The 67th Cannes Film Festival got off to a controversial start on Wednesday with the screening of Olivier Dahan’s Grace of Monaco starring Australian actor Nicole Kidman and Britain’s Tim Roth. The film was booed by some members of the audience while international press reviews almost unanimously gave it the thumbs down. Peter Bradshaw, film critic of the UK daily, The Guardian, described it as “a film so awe-inspiringly wooden that it is basically a fire-risk“. French film magazine Première joined the chorus of disproval calling the film “a poor, Mediterranean remake of The King’s Speech while Le Monde described it as “absurd, dreadful and a bit silly”.
Better reviews for British director Mike Leigh’s Mr Turner which was the first film to be screened in the official competition on Tuesday. “Incandescent, a dazzling feat of confidence” said some critics of this tale of English painter JMW Turner portrayed by Leigh-regular Timothy Spall. The film is Leigh’s fifth to be shown at Cannes and is one of the favourites to take the Palme d’or in 10 days time. He has already taken home the prestigious prize in 1996 for Secrets and Lies. Also in competition on Tuesday Timbuktu, the only African film in the official competition. Directed by Maurtinian Abderrahmane Sissako, the film follows the fate of a Malian village taken over by Islamists. The film was warmly received by critics most often describing it as “powerful and poetic”.

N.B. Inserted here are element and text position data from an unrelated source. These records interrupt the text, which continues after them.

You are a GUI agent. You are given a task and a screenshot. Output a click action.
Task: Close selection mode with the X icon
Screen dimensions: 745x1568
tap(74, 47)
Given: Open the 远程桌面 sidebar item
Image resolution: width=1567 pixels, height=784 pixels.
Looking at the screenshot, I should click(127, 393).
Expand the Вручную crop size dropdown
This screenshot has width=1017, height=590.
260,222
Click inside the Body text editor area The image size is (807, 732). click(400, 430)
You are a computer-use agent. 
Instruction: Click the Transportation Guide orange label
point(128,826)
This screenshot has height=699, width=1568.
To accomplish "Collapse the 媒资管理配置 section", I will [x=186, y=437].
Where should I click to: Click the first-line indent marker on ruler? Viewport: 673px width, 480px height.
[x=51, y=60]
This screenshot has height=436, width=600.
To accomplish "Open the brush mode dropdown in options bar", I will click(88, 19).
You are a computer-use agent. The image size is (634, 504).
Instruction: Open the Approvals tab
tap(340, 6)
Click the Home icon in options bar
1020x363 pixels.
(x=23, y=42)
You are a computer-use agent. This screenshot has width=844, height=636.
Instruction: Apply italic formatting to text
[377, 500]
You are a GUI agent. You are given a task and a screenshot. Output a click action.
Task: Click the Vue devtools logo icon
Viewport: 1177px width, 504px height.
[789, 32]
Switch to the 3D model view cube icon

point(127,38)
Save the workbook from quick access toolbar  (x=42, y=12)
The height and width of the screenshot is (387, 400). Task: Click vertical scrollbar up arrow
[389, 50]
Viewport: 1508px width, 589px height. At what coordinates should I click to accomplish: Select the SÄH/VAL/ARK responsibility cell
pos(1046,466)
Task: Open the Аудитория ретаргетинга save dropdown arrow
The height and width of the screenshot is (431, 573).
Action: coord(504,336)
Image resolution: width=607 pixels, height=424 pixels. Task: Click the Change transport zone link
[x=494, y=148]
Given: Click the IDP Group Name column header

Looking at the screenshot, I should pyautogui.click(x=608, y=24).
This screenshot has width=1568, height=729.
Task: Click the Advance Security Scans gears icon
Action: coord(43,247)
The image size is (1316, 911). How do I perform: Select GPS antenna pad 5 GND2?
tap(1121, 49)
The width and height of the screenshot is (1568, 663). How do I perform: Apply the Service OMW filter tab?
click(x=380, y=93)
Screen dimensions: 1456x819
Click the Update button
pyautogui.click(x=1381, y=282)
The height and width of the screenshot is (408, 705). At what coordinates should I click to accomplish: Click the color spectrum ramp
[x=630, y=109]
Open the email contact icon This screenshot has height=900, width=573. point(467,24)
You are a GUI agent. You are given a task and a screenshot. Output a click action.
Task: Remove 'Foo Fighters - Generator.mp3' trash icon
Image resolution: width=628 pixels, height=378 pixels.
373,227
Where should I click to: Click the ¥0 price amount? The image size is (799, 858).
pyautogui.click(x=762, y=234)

Outside of the official competition, all eyes will be on La Croisette this weekend for the arrival of French actor Gérard Depardieu who is due to promote United Passion directed by Frédéric Auburtin about the creation of football’s World Cup Competition. The film will be screened on Sunday night as part of Cinema de la Plage. But the screening is likely to be overshadowed by Saturday’s release on VOD of Abel Ferrara’s Welcome to New York loosely based on the downfall of former IMF chief Dominque Strauss Kahn. The film was not included in the festival’s official selection and will not be released in cinemas in France although it will be available in cinemas elsewhere.
The two-hour film was mostly funded with American money although Depardieu put some of his own money into the film and took a lower fee. In an interview with American magazine Variety producer Vincent Maraval criticised the French media and political establishment saying “no French TV station wanted to finance us. Everyone warned us not to make this film, both our friends and our enemies.”